Mir wird klar, dass vieles in meinem bisherigen Leben ein Handeln aus einem tief empfundenen Defizit heraus war. Die Welt hat mich ständig überwältig. Davor wollte ich mich schützen. Da kommt auch ein wenig Scham hoch, weil ich mein Verhalten (gegenüber anderen) jetzt neu sehe. Vieles in meinem Leben steht auf dem Prüfstand. Selbstmitleid und starke Bedürftigkeit, Angst, Angriff und Trotz, Profiliersucht (Geltungsdrang) und Dominanz, Besserwisserei, Abwehrhaltung, Helfersyndrom, Ablehnung, Trotz, starke emotionale Umschwünge, Kontrolle ausüben .. das ist mir vertraut. Ein ganzes Bündel von Verhaltensweisen, die dazu dienten, mir Sicherheit zu geben, mein mentales Überleben zu sichern und mir (scheinbare) Überlegenheit gegenüber anderen zu geben. Mechanismen, die mir Raum und Zeit verschafft haben und damit die ständige drohende Ohnmacht in Schach hielten. "Es" im Griff zu haben war meine ständige Bemühung.

Vakuum. Ich fühle mich unsicher. Mir ist noch unklar, wie ich mich nun neu "einrichten" will. Wer bin ich denn überhaupt?! Was will ich in meinem Leben haben? Was passt noch? Welche der alten "Möbel" kann ich eventuell noch verwenden?! Ich bin froh, dass ich Menschen kenne, die mich genau "so" mögen und annehmen wie ich war und bin. Auch in der momentanen Phase. Mir hilft gerade das klassische Buch "Wenn Frauen zu sehr lieben" von Robin Norwood sehr. Ich erkenne Muster in meinem Leben, habe viele Aha-Erlebnisse. Werde ruhiger und gelassener dadurch.

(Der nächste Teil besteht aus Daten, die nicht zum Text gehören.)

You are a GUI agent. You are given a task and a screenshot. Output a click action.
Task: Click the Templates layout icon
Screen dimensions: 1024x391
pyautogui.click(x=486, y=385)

Das was ich oben beschreibe, waren alles Strategien eines überforderten gestressten Menschen. Vieles davon erkenne ich heute noch, in viel milderer Form, aber ich verurteile mich nicht mehr dafür. Ich habe so lange in Angst und Stress gelebt. Ich bin immer noch daran, mich davon zu erholen und es ist ok. Und: Ich bin auch nur ein Mensch, ich kann und muss nicht perfekt sein. Ich arbeite nach wie vor an mir. Doch auch das will gelernt sein: Wissen, wann ich genug nachgedacht und an mir verbessert habe und einfach "leben" ....

Meine Stärke zu leben, aus dem Selbstwert und der Fülle heraus zu handeln, statt starr in den alten Abläufen zu bleiben, das ist ein Prozess in dem ich mitten drinstecke. Und den ich (inzwischen) schätzen gelernt habe.

4 Kommentare:

  1. Ach liebe Anne, das hast Du gut formuliert...die Strategien eines überforderten Menschen...genau die hab ich auch alle durch. Und tue es manchmal sicher noch weiter...erkennen, verstehen, überhaupt erstmal benennen können! Soviel wert!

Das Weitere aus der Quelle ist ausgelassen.